# EXCERPTED RECORDS:
▼

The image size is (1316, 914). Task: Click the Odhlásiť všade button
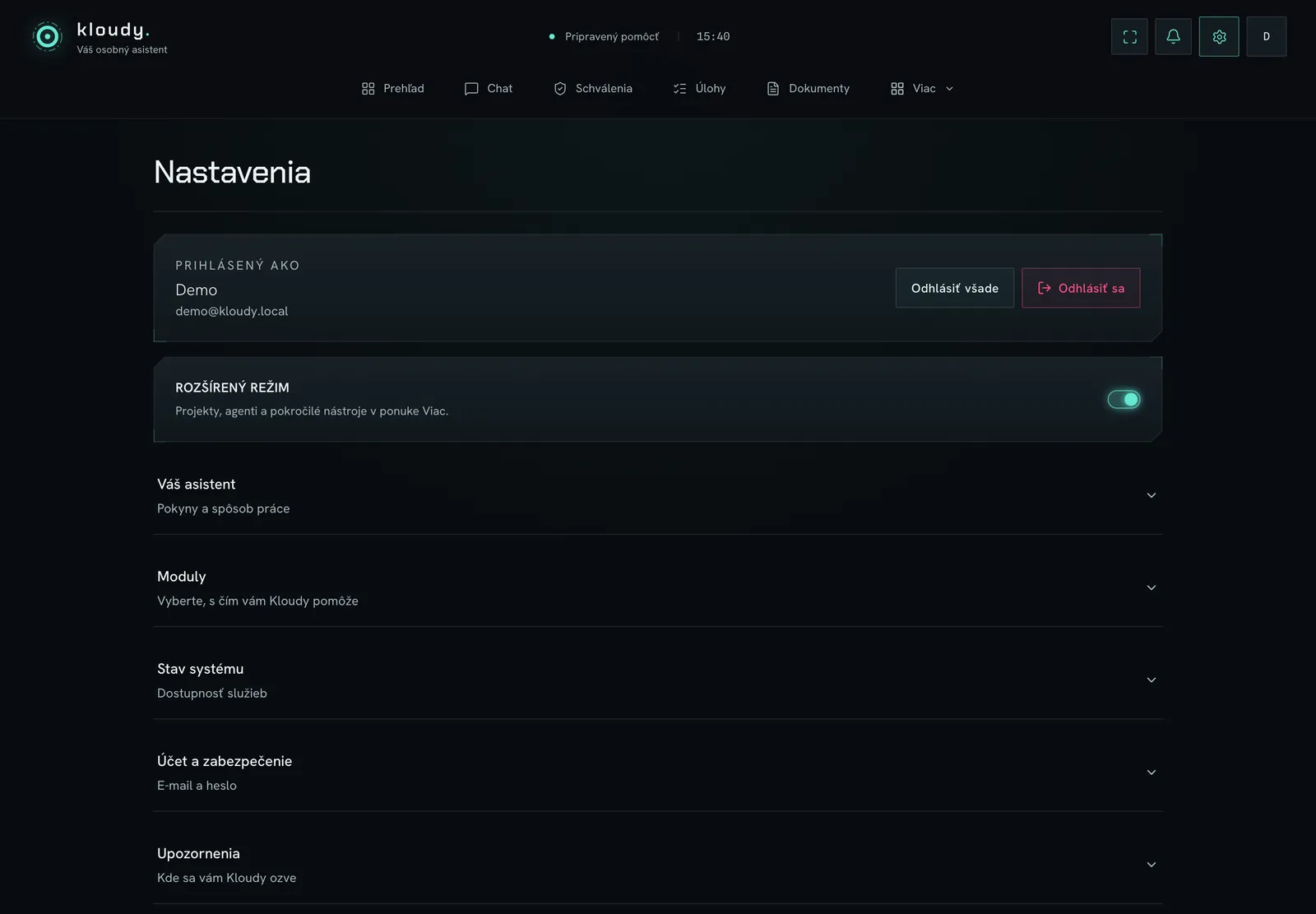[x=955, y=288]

▲
▼

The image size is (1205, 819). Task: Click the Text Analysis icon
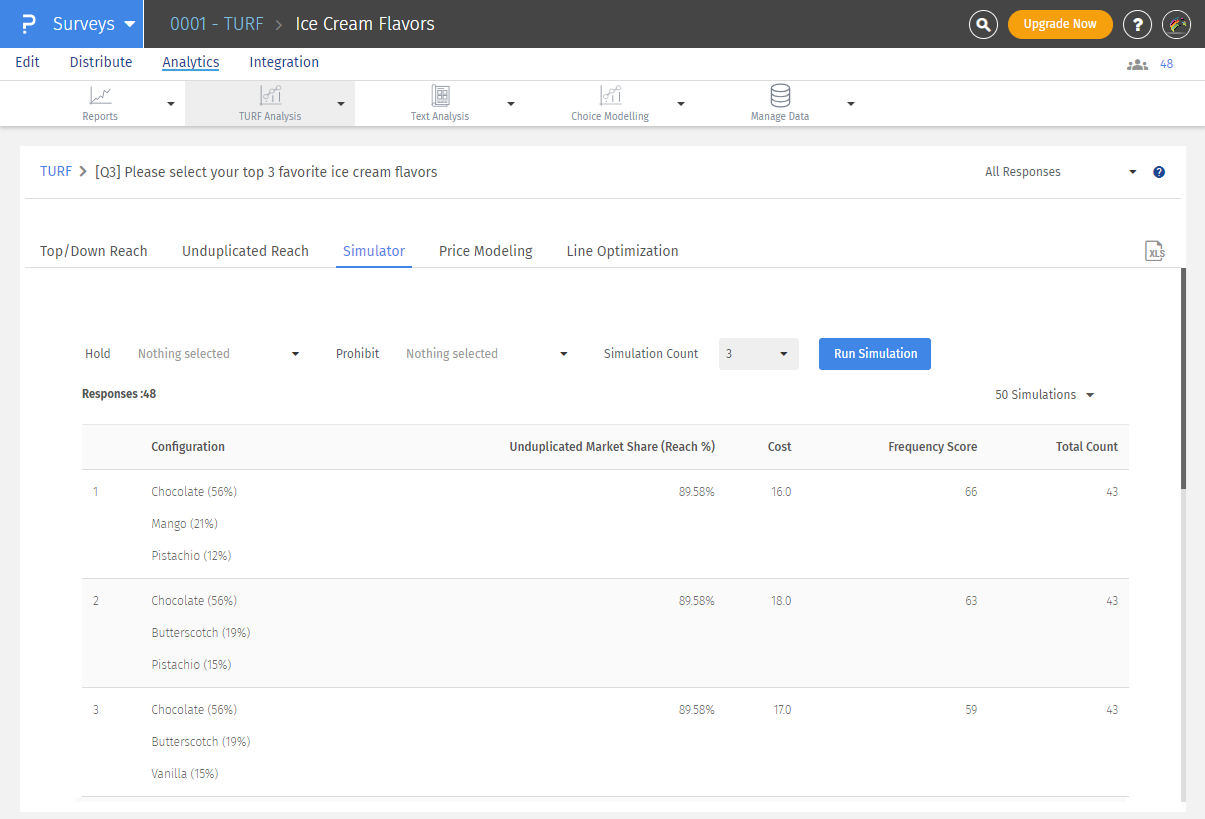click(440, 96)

▲
▼

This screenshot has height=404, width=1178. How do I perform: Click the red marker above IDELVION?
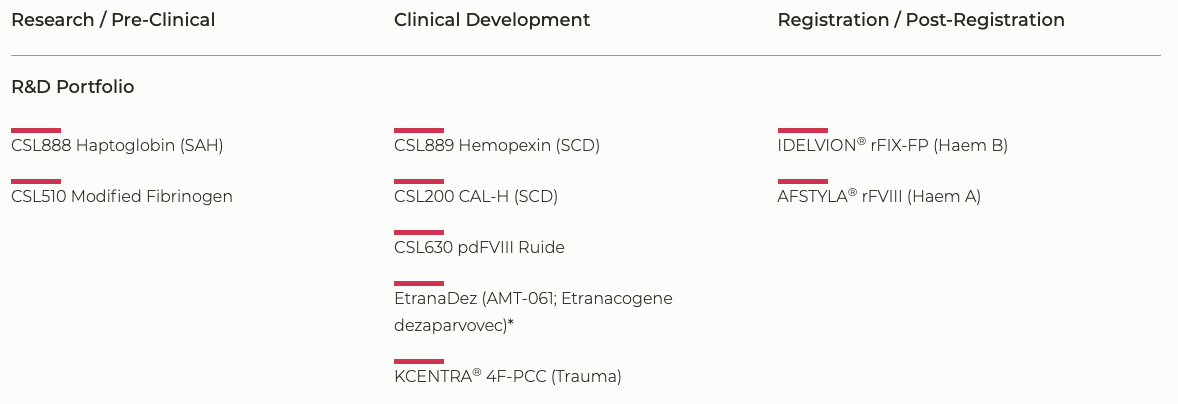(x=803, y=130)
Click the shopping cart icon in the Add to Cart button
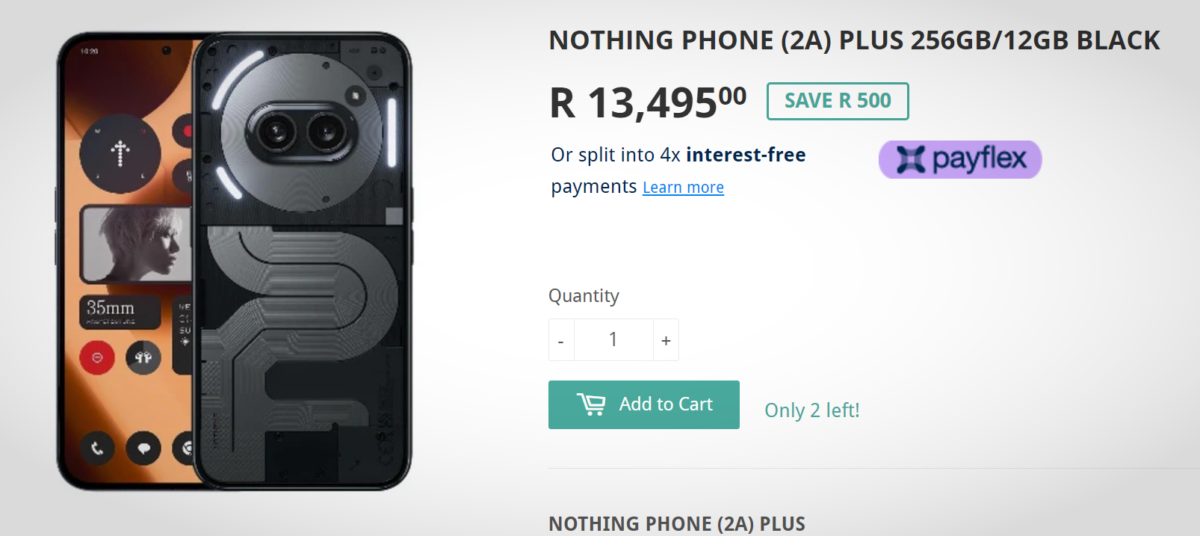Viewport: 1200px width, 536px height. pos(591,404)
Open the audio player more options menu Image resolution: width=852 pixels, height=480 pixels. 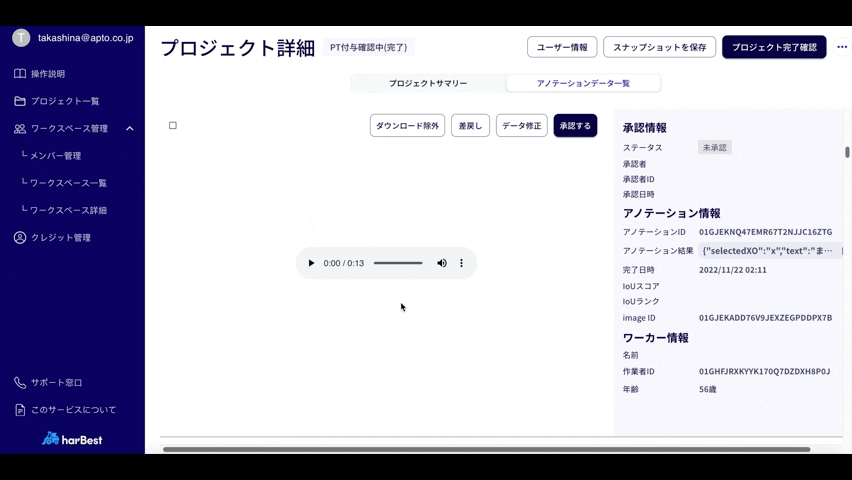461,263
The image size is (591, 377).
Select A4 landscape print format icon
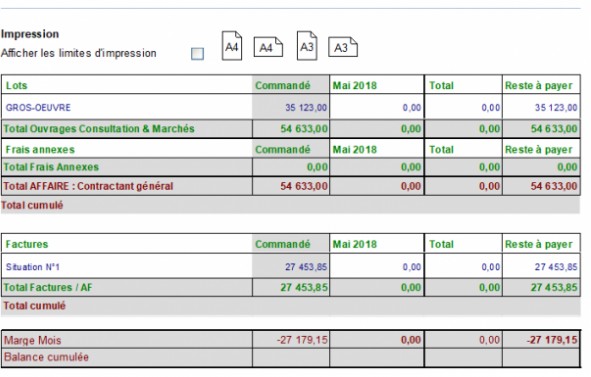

▲

From the records above, transcribe without alteration every line from the one with "The image size is (591, 377)." to the one with "Select A4 landscape print format icon", inclusive.

# SOLUTION:
The image size is (591, 377).
Select A4 landscape print format icon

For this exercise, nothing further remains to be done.